Pour tenter de faire reculer l'échéance, le camp Gbagbo a appelé les banques à recourir à la « compensation manuelle » à l'agence principale de la BCEAO à Abidjan, placée sous haute surveillance de ses forces de sécurité. « C'est le système d'il y a 15-20 ans, fastidieux et non sécurisé. Certaines banques refusent de le faire. D'ici une semaine, dix jours, tout risque de se bloquer », s'inquiète un banquier sous couvert d'anonymat.
Économie coupée de l'extérieur
Le gouvernement Gbagbo est « en train de déployer » un autre système pour le remplacer, assure son porte-parole, Ahoua Don Mello, qui ne veut parler que de simples problèmes « techniques ». Mais le malaise est réel. Pour le régime, l’enjeu est « d'alimenter le système en liquidités » alors qu'il y a « de moins en moins d’argent pour faire tourner l’économie », désormais largement coupée de l'extérieur, analyse une source proche du dossier. En clair, il y a un « risque que des banques ferment ».
La menace de paralysie du système bancaire s'ajoute aux difficultés liées au gel des avoirs par l'UE et les États-Unis de la plupart des cadres du camp Gbagbo et des entreprises ivoiriennes qu'ils contrôlent (ports, banques, pétrole...).
Conséquence de tous ces déboires : les caisses se vident. À preuve, la Côte d'Ivoire n'a pas honoré le paiement prévu fin janvier des 30 millions de dollars d'intérêts d'un emprunt à des créanciers privés.
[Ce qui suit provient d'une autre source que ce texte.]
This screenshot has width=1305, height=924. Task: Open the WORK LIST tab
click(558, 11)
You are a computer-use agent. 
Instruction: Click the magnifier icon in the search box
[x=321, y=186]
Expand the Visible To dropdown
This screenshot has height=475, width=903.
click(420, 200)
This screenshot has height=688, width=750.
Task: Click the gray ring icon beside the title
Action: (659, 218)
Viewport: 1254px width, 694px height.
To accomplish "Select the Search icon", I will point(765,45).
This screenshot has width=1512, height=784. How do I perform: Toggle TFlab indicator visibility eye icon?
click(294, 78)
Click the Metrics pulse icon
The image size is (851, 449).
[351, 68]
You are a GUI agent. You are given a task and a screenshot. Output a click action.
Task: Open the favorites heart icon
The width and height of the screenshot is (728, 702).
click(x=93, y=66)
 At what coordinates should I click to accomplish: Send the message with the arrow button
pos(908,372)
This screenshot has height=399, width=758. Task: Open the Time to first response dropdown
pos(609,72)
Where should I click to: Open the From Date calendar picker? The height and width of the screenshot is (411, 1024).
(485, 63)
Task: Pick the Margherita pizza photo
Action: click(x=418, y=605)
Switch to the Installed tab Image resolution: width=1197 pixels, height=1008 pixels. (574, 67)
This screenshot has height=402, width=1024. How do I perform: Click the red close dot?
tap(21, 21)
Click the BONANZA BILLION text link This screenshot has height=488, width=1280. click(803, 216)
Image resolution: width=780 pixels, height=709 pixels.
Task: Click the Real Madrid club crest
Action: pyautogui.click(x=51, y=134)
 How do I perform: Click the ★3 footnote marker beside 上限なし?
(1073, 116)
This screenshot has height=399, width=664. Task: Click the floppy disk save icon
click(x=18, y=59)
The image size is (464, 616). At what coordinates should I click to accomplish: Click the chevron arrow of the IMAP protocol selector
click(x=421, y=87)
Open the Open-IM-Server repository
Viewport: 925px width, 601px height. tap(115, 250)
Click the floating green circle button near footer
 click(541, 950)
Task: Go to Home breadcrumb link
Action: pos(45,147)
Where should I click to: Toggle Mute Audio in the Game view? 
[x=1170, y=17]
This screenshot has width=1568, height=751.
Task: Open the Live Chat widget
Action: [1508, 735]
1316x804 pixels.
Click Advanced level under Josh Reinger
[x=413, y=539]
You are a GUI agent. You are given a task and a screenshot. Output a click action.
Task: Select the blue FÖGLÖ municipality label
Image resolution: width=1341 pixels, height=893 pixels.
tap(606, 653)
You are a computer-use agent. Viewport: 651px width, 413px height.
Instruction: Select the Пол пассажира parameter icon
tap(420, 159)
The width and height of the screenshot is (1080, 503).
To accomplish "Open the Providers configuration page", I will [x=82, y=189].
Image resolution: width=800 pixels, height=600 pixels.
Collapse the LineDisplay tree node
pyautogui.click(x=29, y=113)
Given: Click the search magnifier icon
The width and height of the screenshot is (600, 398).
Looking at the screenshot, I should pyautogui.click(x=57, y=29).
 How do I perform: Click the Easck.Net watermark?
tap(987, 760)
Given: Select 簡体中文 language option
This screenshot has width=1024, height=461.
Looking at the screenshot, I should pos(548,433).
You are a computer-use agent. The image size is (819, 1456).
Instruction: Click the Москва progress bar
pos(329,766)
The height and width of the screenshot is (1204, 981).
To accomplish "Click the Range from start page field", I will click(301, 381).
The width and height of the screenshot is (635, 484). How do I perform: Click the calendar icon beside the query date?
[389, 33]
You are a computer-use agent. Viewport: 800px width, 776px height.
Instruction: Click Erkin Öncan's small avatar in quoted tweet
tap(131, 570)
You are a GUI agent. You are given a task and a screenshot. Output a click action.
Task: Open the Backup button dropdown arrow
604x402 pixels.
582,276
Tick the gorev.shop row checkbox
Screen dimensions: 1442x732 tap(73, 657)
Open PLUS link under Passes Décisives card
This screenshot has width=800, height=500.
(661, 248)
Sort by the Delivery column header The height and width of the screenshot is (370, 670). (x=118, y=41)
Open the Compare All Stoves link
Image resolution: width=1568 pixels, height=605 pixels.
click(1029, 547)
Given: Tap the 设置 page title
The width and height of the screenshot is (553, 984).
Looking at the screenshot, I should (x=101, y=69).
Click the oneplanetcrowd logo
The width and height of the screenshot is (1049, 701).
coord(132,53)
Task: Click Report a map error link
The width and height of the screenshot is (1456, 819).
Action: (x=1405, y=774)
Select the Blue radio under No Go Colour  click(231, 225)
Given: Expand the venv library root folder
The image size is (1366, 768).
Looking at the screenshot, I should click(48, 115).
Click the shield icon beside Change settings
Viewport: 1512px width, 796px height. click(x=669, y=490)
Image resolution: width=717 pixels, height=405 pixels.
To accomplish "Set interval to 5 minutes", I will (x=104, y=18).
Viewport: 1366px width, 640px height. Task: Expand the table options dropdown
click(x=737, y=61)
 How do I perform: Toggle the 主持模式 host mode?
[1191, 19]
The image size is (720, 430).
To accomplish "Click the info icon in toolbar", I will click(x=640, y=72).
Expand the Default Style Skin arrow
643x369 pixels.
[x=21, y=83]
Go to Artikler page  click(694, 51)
Le régime « préfère payer les fonctionnaires et les militaires », dont la fidélité lui est vitale.
Car chaque mois, Laurent Gbagbo doit trouver de 100 à 150 millions de dollars pour payer 104 000 fonctionnaires et 55 000 soldats, estime-t-on à l'ONU. En la matière, « on a au moins deux mois encore sans problème », affirme une source à la présidence Gbagbo. Peut-être moins... Et les États-Unis estiment désormais publiquement que l'armée ne suivra plus le président sortant, dès que les militaires ne seront plus payés.
Effet domino
Par un effet domino, tous les secteurs de l'économie de Côte d'ivoire, la plus puissante d'Afrique de l'Ouest sont aujourd'hui affectés par la crise. Fermeture d'entreprises, chômage technique, inflation, opérations d'import-export ralenties : « la situation socio-économique se dégrade drastiquement », selon la Confédération générale des entreprises de Côte d'Ivoire (CGECI).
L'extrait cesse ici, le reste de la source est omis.